EDNOTE. I am taking advantage of Maurice Couturier's thoughtful letter below to call a halt to the exchanges on matters political. Various viewpoints have been aired and those who wish to do so are welcome to continue their exchange on a one-to-one basis. I thank all those who contributed.
 
----- Original Message -----
From: Maurice Couturier
To: Vladimir Nabokov Forum
Sent: Wednesday, April 23, 2003 2:43 AM
Subject: Re: Fw: VN and politics

This protracted discussion about Nabokov's politics seems, to me, of doubtful interest. I didn't agree with some of his views, expressed in his interviews, on the war in Vietnam and on Nixon's politics but I understood them. On the other hand, I hold Invitation to a Beheading and Bend Sinister  as both great literary works and powerful indictments of dictatorship. One can, naturally, choose to analyze his political views as stated in his non-fictional texts, but I doubt that such an analysis will help us develop a better understanding and appreciation of his works.

This discussion reminds me of other debates like the two following ones:

- Some critics in France chose to disregard Céline as a serious novelist because of his involvement in the Vichy government and his antisemitism (needless to say I respect Nabokov's political views a great more than those of Céline!), yet he remains one of the best French novelists of the twentieth century.

- At a conference, years ago, in Germany, I gave a paper in which I was referring to Michel Foucault's theories. During the following discussion, Ihab Hassan, whom I was glad to count among my friends, objected to the use I was making of Foucault's theories; in his opinion, Foucault couldn't be held as a philosophical authority because he had no sense of responsibility and was reponsible for the death of many young men (among them a good friend of mine) whom he infected with AIDS.
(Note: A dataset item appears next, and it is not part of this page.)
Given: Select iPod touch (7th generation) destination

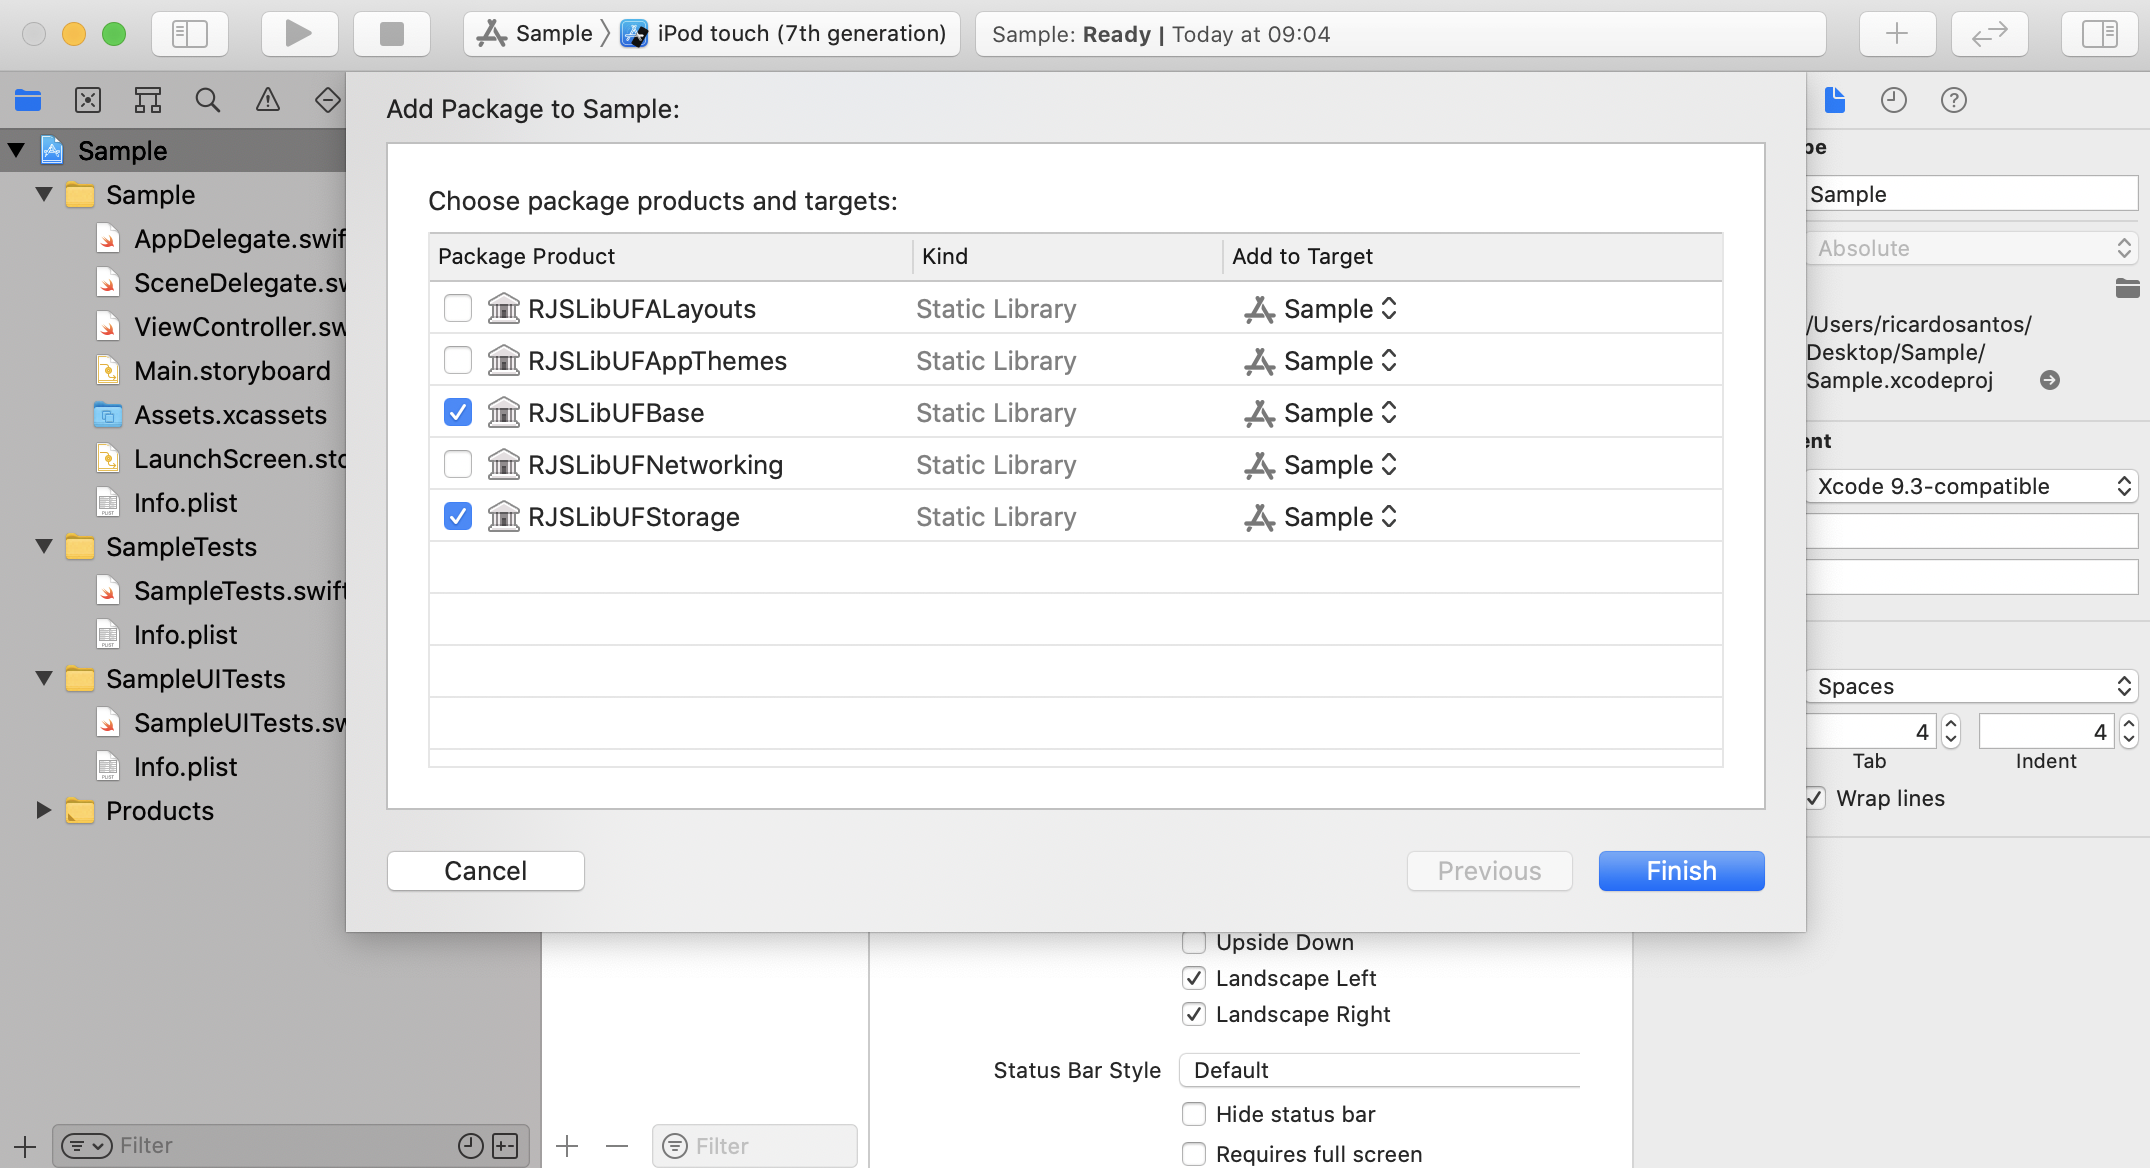Looking at the screenshot, I should (800, 34).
Nabokov was a much better man in all respects man than either Céline or Foucault, yet this discussion about his politics raises similar questions and sends us back, perhaps, to Longinus's theory of the sublime as “the echo of a great soul”. Can Picasso be considered as “a great soul”? He was an egotistic phallocrat who grossly exploited the women he lived with. Were Rabelais, Flaubert, Baudelaire, Joyce or Pound "great souls"?  Political and religious authorities or the judges have clearly answered no to this question for all of them at some point or other in history. The French Minister of the Interior who banned Lolita clearly didn't consider Nabokov as a "great soul". I do, even after writing a long book about "the cruelty of desire" in his novels. Obviously, Longinus’s expression only implies a judgement about the moral values these artists and writers supposedly lived by and not about the esthetic value of their works. And we tend to attribute a moral value to polical principles, do we not?

During my doctoral defense in 1976, I was appalled to find out that Roland Barthes, who sat on the pannel, had not read Nabokov whom he obviously considered as an arch conservative because of his origins. I never found out, on the other hand, if Barthes's biais had anything to do with his own sexual preferences!